Our discovery of co-transcriptionally formed HQ structures reveals a previously neglected, but an abundant form of G-quadruplexes in genome. The results in this work and those in our ongoing studies (data not shown) show that HQ readily forms in transcription of DNA with two or more G-tracts of three or more continuous guanines on the non-template strand (Figures 2 and 3 and Supplementary Figure S3). This is a general phenomenon rather than a situation associated to a specific sequence. Synthetic G-rich DNA and RNA oligomer forms HQ when they are mixed and incubated together (9,10), or delivered together into cells (35). With all the techniques available to us to identify the structure, our results show that HQ also forms in a dynamic physiological process. This fact establishes a connection between G-quadruplex formation and transcription, a fundamental event inside cells. The effect of HQ on transcription also demonstrates the biological relevance and significance of G-quadruplex structures. Our additional bioinformatic analyses show that PHQS began to enrich in the genomes of amphibians and became constitutional in genes in warm-blooded animals. They are preferentially concentrated in the immediate 1000-nt region downstream of transcription start sites on the non-template strand, suggestive of a positive selection for the formation and function of HQ in transcription. These results will be presented in a separate work.

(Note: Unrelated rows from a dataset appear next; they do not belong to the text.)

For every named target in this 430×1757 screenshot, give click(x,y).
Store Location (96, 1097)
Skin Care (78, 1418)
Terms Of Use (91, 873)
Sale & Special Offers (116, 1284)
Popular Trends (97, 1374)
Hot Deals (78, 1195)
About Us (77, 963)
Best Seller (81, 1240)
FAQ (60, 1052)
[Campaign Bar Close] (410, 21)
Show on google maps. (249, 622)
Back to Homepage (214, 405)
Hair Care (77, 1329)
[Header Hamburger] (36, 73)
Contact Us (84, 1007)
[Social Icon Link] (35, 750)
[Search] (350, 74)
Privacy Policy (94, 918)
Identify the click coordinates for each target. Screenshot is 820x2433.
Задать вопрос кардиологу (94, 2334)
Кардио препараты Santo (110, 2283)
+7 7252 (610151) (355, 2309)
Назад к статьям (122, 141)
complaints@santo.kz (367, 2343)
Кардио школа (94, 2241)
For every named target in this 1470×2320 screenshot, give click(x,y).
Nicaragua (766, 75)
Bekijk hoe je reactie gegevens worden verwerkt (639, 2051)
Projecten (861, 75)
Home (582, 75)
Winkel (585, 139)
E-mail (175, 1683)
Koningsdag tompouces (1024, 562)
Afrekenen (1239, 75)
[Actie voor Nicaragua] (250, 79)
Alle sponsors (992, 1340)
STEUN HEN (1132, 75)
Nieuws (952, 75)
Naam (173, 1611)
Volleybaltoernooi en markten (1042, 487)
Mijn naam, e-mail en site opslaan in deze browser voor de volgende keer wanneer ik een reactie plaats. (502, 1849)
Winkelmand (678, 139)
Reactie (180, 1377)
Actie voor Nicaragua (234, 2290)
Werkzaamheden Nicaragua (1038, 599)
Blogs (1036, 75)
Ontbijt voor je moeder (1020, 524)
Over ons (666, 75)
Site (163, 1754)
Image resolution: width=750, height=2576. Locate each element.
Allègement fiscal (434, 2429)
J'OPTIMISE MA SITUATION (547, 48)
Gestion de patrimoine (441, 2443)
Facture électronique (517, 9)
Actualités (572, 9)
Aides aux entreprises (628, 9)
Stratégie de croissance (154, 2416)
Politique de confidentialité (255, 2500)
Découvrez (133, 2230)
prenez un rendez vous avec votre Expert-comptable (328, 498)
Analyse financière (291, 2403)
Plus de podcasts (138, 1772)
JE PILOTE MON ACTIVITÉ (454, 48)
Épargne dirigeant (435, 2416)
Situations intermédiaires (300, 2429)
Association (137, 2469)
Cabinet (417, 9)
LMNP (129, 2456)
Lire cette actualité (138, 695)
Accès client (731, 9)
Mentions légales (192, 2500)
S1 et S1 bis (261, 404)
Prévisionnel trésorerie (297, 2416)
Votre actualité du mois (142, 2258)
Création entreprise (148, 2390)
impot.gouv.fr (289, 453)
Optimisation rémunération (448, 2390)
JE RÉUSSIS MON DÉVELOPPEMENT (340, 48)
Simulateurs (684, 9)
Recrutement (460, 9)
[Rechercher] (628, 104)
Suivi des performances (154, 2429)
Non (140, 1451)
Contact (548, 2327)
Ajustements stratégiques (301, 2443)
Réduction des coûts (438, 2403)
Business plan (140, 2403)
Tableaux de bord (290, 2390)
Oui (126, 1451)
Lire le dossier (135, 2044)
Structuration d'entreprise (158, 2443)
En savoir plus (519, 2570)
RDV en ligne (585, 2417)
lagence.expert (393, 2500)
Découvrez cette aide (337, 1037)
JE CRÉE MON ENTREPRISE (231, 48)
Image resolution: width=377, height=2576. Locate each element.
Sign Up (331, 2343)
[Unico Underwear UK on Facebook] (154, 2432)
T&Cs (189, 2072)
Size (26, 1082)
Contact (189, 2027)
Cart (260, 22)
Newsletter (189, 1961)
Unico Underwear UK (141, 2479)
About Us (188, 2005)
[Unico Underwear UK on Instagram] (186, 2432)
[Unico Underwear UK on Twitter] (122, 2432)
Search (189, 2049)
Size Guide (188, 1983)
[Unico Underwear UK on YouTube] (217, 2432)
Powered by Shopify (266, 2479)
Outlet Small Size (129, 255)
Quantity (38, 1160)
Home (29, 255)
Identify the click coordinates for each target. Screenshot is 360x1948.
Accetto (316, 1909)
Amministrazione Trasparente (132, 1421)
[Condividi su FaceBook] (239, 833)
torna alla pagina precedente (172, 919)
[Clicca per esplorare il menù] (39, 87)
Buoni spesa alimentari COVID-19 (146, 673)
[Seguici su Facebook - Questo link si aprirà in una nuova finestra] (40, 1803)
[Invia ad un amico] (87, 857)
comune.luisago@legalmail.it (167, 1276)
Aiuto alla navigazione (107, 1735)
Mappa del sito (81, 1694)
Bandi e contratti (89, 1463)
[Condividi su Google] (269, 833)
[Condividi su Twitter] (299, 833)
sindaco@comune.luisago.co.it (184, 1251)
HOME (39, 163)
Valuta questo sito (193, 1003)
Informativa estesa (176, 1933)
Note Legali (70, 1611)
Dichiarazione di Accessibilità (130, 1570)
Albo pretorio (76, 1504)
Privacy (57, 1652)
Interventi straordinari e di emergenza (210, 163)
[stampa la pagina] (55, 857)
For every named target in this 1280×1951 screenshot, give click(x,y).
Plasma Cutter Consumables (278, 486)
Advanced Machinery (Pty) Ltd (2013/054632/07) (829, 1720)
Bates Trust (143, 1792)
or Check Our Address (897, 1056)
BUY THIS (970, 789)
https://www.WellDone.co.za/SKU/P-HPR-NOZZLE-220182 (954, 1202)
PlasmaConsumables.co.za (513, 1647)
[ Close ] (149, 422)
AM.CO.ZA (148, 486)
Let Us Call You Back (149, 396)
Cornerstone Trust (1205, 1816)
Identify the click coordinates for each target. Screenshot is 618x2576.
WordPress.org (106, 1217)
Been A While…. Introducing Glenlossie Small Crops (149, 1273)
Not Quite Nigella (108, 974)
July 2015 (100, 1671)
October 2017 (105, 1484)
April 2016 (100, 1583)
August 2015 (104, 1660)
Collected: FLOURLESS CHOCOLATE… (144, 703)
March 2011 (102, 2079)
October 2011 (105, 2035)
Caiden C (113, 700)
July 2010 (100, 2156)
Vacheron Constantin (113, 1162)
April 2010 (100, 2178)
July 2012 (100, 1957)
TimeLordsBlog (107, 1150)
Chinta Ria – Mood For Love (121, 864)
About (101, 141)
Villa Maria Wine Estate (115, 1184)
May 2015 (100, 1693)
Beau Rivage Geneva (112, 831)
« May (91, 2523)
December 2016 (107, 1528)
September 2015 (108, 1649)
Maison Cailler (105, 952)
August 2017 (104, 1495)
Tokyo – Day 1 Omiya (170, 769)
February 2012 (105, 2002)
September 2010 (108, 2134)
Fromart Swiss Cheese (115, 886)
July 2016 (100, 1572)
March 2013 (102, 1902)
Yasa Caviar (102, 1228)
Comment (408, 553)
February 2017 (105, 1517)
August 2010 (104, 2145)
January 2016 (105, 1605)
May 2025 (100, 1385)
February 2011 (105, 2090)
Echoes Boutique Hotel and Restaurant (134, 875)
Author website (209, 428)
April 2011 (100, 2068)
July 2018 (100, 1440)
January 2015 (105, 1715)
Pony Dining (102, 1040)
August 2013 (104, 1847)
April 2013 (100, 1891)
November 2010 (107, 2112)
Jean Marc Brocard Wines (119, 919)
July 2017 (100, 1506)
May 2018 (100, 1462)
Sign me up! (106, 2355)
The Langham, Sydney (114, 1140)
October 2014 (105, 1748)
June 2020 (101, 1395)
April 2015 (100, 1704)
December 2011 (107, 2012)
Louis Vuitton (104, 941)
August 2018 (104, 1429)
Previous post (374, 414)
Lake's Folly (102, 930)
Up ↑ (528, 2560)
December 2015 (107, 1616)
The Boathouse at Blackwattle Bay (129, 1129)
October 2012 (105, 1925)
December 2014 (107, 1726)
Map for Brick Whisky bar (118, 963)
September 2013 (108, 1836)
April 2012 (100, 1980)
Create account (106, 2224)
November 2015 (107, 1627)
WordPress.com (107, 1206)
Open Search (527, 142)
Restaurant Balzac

Our results show that the formation of an HQ can directly suppress transcription (Figures 3C and 4A). This effect was intrinsic to transcription because it involved only the transcribed DNA, RNA and polymerase, without the participation of third-party factors. Therefore, it is built-in or encoded in a gene directly, and it is executed only when the host gene is transcribed. This results in a simple, efficient and economical autologous control of gene expression. The genome-wide presence of PHQS in human genes implied that the mechanism was not limited to specific genes or pathways. We hypothesize that HQs may provide a general, primary cis control at the root level of transcription to limit the expression potential of a host gene. This hypothesis was supported by our results from the in vivo gene expression (Figure 4A) and transcriptomal analysis (Figure 4B).

SUPPLEMENTARY DATA

Supplementary Data are available at NAR Online: Supplementary Table 1, Supplementary Figures 1–5 and Supplementary perl source code.

FUNDING

Ministry of Science and Technology of China [2013CB530802, 2012CB720601 and 2010CB945300]; National Science Foundation of China [30970617 and 21072189]. Funding for open access charge: Ministry of Science and Technology of China [2012CB720601].

Conflict of interest statement. None declared.